====== Available records

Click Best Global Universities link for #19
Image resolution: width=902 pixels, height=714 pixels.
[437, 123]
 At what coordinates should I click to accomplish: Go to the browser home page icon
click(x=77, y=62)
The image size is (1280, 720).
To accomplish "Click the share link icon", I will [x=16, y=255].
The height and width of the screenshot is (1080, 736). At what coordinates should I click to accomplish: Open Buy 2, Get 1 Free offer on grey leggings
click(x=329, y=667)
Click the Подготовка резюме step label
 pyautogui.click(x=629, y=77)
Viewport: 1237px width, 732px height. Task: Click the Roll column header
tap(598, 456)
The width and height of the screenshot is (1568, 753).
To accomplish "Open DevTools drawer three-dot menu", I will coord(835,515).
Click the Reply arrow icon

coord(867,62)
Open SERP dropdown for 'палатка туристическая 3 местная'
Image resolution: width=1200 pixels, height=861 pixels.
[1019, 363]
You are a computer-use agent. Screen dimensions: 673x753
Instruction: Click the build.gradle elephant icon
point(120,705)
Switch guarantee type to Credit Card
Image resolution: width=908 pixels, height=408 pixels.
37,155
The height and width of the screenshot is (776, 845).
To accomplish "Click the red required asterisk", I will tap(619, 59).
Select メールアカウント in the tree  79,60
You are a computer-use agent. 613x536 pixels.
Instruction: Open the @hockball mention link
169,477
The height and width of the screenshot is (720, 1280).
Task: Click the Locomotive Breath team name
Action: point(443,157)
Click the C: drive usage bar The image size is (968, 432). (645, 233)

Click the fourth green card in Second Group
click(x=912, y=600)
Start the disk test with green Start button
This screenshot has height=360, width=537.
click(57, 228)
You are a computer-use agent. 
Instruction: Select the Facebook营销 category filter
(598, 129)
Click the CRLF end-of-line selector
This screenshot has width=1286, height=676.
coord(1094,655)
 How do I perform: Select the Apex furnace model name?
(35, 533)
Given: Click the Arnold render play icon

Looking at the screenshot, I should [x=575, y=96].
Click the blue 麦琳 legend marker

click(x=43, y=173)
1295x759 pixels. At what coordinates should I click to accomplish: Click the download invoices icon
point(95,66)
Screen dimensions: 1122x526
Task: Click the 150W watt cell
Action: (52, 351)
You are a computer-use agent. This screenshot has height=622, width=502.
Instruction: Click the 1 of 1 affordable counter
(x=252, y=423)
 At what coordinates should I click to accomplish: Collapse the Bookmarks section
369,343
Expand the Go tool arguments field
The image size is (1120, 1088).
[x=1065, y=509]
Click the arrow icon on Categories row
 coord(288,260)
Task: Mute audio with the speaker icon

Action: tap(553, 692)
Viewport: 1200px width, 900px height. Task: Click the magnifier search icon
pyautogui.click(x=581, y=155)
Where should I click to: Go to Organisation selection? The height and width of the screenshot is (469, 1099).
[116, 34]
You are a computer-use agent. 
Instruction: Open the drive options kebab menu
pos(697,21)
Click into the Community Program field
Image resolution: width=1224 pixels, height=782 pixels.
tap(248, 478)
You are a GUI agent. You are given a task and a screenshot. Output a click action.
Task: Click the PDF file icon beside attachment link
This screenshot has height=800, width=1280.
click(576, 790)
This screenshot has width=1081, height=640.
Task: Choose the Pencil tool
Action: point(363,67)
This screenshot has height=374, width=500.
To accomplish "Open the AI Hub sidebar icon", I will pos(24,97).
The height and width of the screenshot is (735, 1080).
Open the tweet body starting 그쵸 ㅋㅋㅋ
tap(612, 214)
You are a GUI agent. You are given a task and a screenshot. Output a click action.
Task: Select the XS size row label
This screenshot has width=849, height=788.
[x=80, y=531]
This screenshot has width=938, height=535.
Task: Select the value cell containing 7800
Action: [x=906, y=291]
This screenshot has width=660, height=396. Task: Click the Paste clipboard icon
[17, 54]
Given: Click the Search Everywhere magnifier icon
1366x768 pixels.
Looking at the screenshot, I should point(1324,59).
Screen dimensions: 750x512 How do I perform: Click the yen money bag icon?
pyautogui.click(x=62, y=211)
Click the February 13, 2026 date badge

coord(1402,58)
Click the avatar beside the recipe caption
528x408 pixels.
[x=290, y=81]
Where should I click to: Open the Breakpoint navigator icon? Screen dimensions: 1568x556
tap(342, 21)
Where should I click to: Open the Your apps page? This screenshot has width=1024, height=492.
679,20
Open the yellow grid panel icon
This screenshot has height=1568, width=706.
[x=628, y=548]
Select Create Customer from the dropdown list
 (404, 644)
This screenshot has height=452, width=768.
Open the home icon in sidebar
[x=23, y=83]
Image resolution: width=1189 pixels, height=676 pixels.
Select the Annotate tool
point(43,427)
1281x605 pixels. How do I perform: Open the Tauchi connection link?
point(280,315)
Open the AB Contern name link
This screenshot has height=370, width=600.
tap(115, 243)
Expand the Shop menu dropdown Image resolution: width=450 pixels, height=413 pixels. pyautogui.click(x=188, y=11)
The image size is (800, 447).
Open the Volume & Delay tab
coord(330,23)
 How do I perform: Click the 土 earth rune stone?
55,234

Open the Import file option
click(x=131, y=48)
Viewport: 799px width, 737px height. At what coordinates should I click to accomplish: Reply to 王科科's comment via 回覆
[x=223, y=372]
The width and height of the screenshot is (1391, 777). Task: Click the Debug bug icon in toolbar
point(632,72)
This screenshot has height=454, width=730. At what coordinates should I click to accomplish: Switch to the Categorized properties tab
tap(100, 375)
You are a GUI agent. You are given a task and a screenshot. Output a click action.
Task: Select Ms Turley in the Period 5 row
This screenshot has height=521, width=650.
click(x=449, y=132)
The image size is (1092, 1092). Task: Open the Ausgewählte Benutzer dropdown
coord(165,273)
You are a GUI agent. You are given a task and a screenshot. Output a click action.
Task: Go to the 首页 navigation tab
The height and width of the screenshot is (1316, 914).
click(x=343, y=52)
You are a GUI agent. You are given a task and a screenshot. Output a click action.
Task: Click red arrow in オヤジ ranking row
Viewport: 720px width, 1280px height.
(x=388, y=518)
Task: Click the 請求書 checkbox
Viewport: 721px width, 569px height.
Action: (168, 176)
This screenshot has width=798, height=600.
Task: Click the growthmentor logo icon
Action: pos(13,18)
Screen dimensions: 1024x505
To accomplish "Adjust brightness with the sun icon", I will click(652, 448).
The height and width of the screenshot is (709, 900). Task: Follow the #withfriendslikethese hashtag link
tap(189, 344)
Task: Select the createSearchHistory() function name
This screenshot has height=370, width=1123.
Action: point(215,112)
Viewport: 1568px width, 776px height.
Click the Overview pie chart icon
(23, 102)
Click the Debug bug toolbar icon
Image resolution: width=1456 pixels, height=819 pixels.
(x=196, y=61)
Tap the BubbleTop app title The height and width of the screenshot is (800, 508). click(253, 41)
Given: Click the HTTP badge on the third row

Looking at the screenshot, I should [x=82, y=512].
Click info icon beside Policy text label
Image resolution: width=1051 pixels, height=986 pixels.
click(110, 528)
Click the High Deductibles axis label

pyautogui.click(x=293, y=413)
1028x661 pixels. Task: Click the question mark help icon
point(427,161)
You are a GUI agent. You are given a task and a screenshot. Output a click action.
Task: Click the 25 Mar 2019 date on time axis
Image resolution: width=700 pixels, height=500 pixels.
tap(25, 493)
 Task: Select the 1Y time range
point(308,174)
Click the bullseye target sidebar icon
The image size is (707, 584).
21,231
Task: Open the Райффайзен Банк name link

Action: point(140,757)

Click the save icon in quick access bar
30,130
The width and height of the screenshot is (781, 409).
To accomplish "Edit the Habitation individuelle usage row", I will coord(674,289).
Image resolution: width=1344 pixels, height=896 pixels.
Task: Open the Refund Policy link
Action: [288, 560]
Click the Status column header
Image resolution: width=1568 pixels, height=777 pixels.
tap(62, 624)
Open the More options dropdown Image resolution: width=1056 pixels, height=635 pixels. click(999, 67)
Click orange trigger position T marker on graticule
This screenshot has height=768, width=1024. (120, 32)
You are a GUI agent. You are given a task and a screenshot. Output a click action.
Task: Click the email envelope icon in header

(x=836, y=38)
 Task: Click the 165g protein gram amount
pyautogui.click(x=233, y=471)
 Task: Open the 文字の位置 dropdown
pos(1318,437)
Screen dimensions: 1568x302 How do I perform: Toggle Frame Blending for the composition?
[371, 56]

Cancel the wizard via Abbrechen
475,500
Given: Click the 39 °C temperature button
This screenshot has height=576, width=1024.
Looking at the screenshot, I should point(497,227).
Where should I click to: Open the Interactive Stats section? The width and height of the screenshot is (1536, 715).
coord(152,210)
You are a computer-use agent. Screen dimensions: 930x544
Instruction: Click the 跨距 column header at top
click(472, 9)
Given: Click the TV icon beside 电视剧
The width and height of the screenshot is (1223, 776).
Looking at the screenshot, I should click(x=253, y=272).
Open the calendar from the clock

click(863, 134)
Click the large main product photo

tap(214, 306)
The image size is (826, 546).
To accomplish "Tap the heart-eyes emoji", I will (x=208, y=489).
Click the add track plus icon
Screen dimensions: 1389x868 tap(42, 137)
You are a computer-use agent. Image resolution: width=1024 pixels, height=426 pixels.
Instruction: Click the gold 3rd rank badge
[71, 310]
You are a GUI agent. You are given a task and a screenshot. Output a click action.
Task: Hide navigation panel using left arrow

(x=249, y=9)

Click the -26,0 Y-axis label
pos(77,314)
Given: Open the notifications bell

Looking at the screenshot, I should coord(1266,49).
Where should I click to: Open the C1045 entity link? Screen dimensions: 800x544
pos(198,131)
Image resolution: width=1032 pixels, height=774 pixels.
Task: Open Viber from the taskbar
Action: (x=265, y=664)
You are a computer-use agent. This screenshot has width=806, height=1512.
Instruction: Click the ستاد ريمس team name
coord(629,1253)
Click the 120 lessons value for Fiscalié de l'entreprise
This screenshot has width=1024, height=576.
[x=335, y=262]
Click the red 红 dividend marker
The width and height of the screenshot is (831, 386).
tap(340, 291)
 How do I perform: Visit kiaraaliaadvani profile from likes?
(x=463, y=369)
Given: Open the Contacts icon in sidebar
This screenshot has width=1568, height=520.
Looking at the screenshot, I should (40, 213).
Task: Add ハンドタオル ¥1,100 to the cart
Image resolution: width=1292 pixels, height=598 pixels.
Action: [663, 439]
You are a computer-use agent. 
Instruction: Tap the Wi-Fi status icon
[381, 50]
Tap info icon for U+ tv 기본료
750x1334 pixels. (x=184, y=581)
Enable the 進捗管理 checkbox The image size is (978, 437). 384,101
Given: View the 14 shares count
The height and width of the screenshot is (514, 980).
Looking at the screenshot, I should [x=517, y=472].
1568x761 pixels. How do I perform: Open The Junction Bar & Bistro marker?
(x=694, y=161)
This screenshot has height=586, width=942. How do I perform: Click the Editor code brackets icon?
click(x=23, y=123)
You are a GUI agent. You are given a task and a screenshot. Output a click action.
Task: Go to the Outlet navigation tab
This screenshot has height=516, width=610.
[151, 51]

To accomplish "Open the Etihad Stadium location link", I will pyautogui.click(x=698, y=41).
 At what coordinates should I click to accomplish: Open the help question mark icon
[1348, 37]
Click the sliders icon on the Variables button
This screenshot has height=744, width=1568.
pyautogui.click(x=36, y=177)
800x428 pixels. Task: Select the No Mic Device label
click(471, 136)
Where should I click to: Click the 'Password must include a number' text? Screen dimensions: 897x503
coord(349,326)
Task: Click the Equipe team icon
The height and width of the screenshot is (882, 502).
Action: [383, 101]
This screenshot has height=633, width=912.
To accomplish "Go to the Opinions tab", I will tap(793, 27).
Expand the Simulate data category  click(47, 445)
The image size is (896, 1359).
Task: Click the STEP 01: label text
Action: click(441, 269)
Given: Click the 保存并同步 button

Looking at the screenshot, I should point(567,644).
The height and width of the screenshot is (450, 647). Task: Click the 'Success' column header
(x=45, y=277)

============

◆ Required work ◆
Give back the opening line of the records above and every line after it, up to and including the one with "The width and height of the screenshot is (1568, 753).", unchanged.

◆ Response ◆
Click Best Global Universities link for #19
Image resolution: width=902 pixels, height=714 pixels.
[437, 123]
 At what coordinates should I click to accomplish: Go to the browser home page icon
click(x=77, y=62)
The image size is (1280, 720).
To accomplish "Click the share link icon", I will [x=16, y=255].
The height and width of the screenshot is (1080, 736). At what coordinates should I click to accomplish: Open Buy 2, Get 1 Free offer on grey leggings
click(x=329, y=667)
Click the Подготовка резюме step label
 pyautogui.click(x=629, y=77)
Viewport: 1237px width, 732px height. Task: Click the Roll column header
tap(598, 456)
The width and height of the screenshot is (1568, 753).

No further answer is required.